** START Supplied text **

Land of Opportunity

I remember being distinctly underwhelmed about this latest job when I took it. I drove the long distance to the office park and thought to myself, “How ugly. How sterile. I would hate to work here.”  I laughed as the front door to the building on the first and every subsequent interview got caught up midway through my opening swing and bonked me threateningly as I tried to make my way through it.

Maybe it’s the exchange of money that cheapens it. And, so, I have been trying to cut my need for money out of the equation. I want to get to where I have time to do what I love and by putting my passion into it, by doing it well, I get to do it more.  And if the bills are paid, who can complain?

Not to reference myself, but when I look back at my two books I see clearly that my heroes are very much self-defined. They are people who get paid simply to be who they are.  And in fact, money isn’t really present at all.

** END Supplied text **
** START Extracted records **

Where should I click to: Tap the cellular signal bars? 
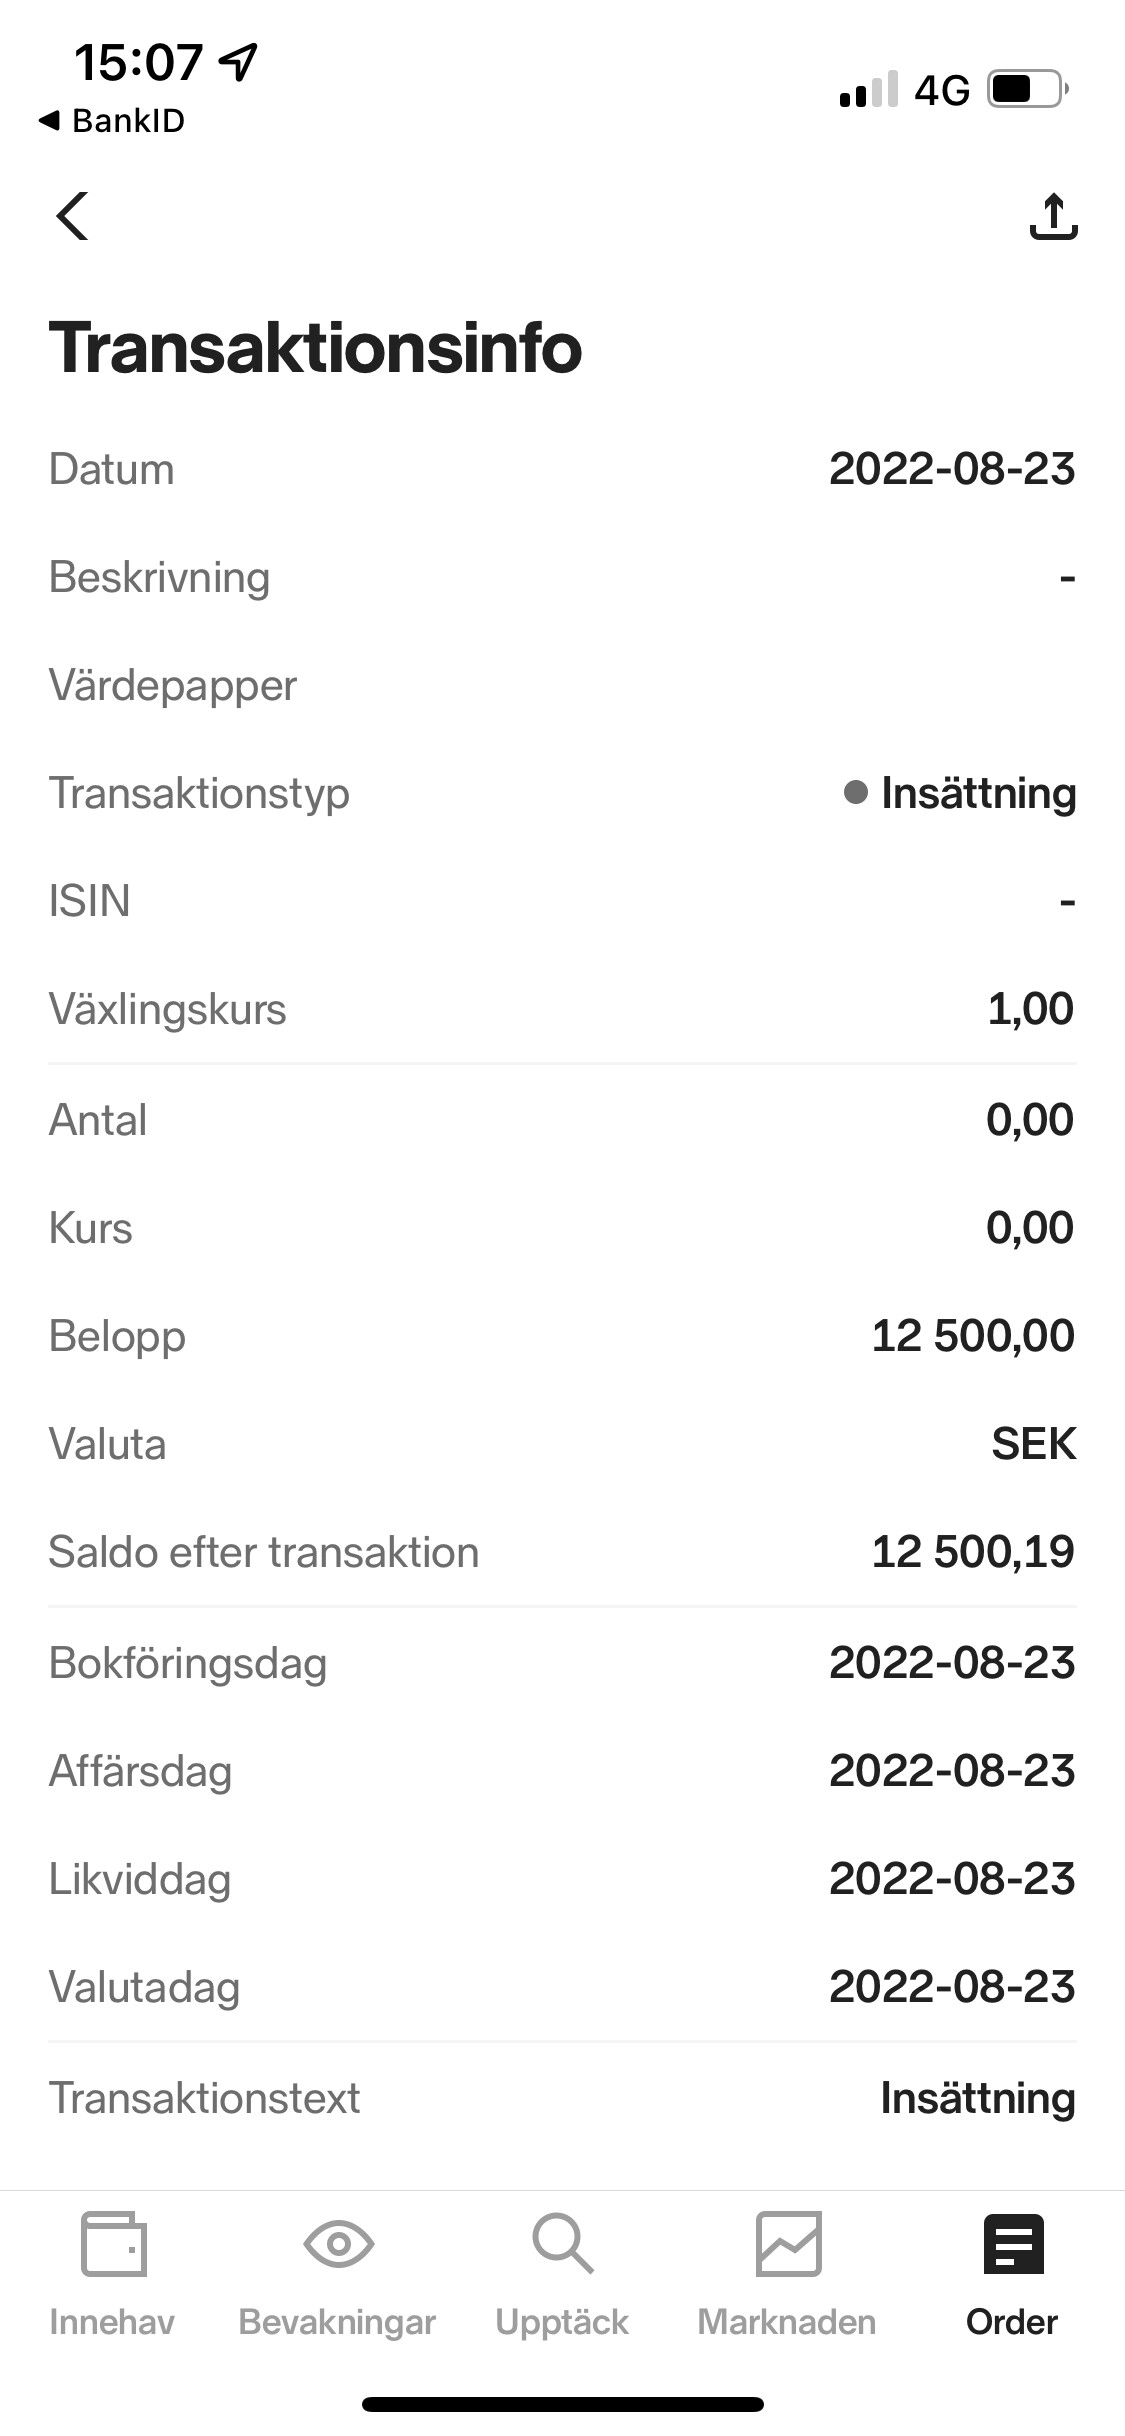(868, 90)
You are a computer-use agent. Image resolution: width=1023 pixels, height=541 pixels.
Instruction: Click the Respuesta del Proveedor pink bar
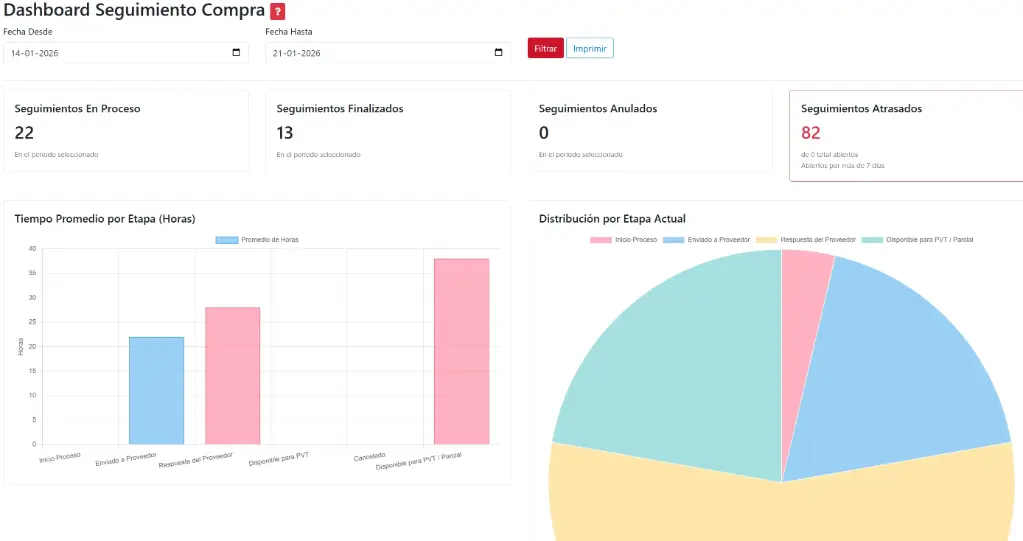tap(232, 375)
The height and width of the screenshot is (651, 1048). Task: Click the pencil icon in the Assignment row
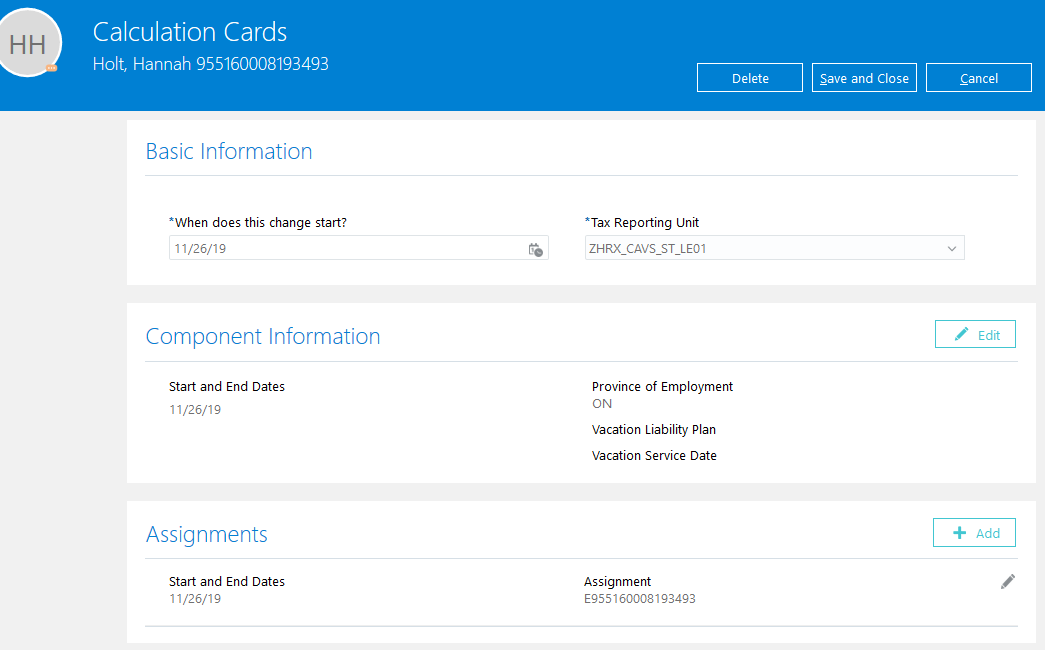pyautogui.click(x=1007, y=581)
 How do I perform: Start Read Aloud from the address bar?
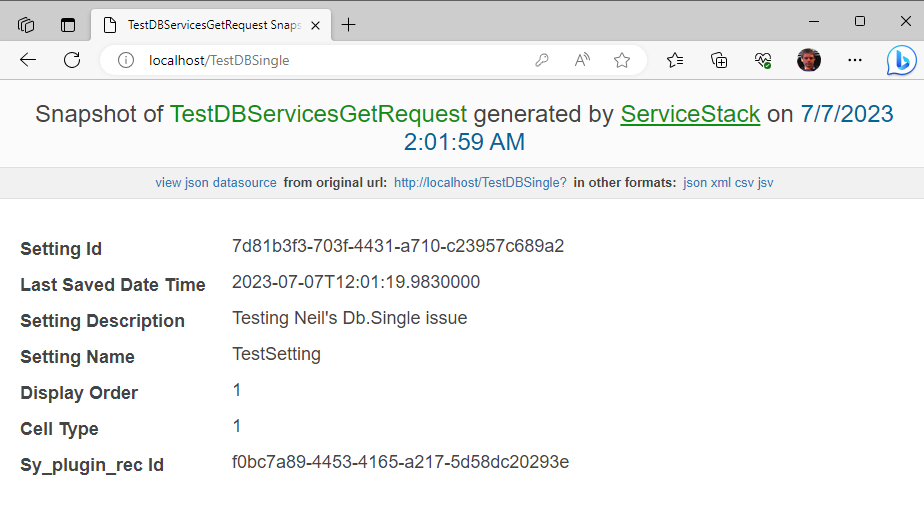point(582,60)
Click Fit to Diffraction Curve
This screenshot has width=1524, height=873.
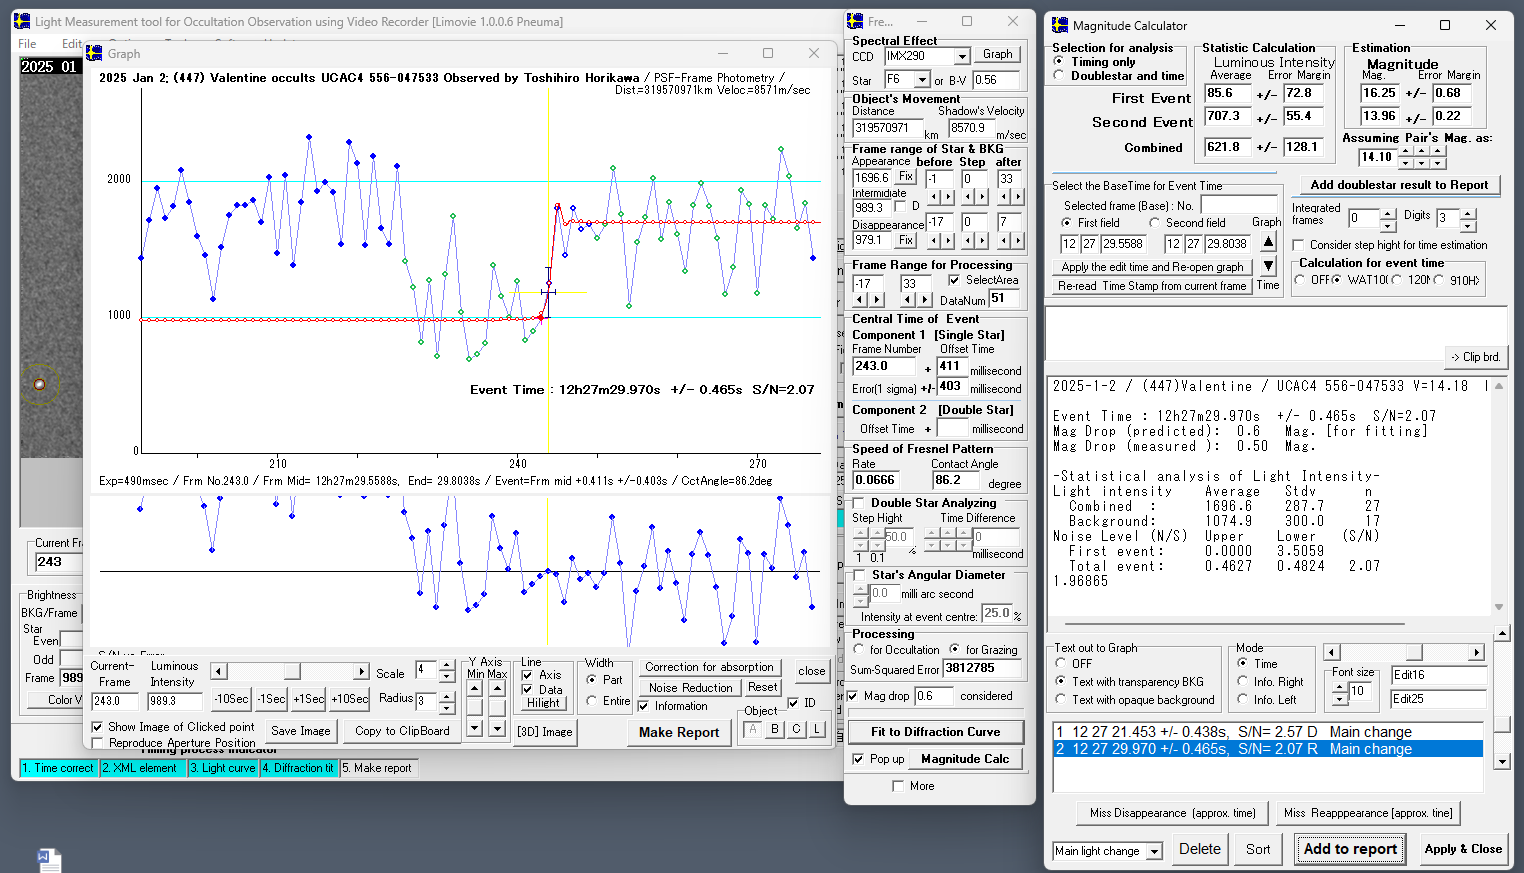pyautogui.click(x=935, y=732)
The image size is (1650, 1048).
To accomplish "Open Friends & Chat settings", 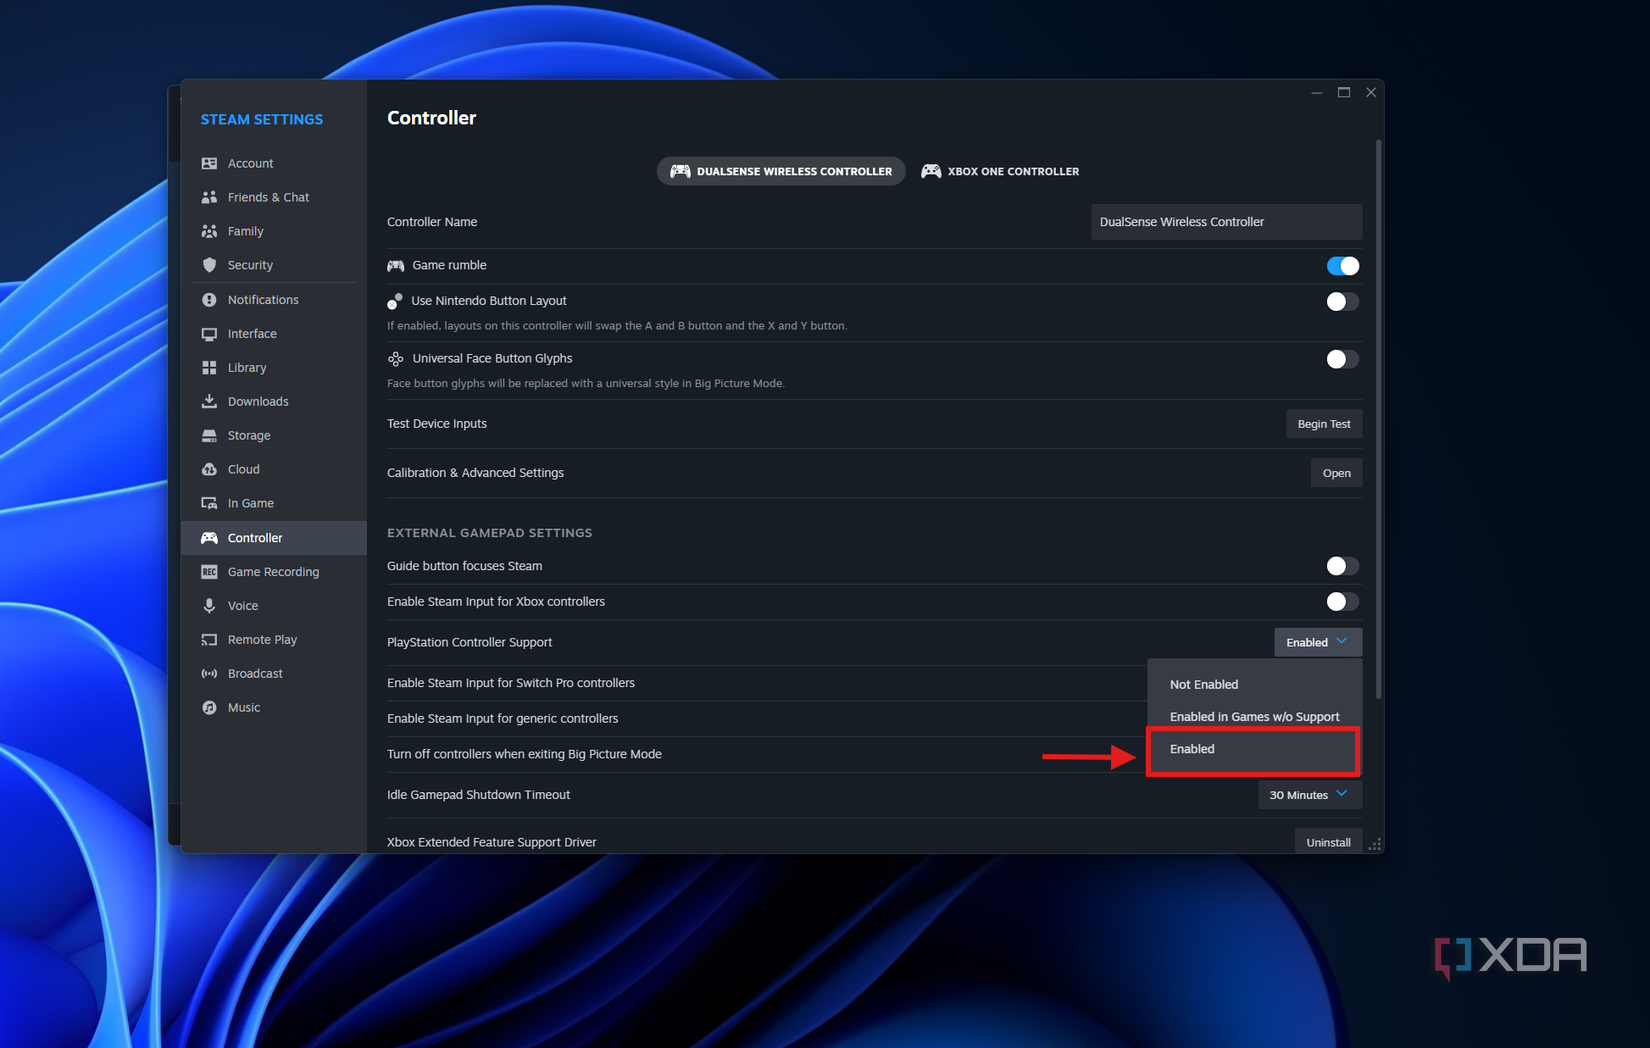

** END Extracted records **

Task requirements =>
Transcribe word for word the stretch of the essay from "Maybe it’s the" through "who can complain?".

Answer for the task =>
Maybe it’s the exchange of money that cheapens it. And, so, I have been trying to cut my need for money out of the equation. I want to get to where I have time to do what I love and by putting my passion into it, by doing it well, I get to do it more.  And if the bills are paid, who can complain?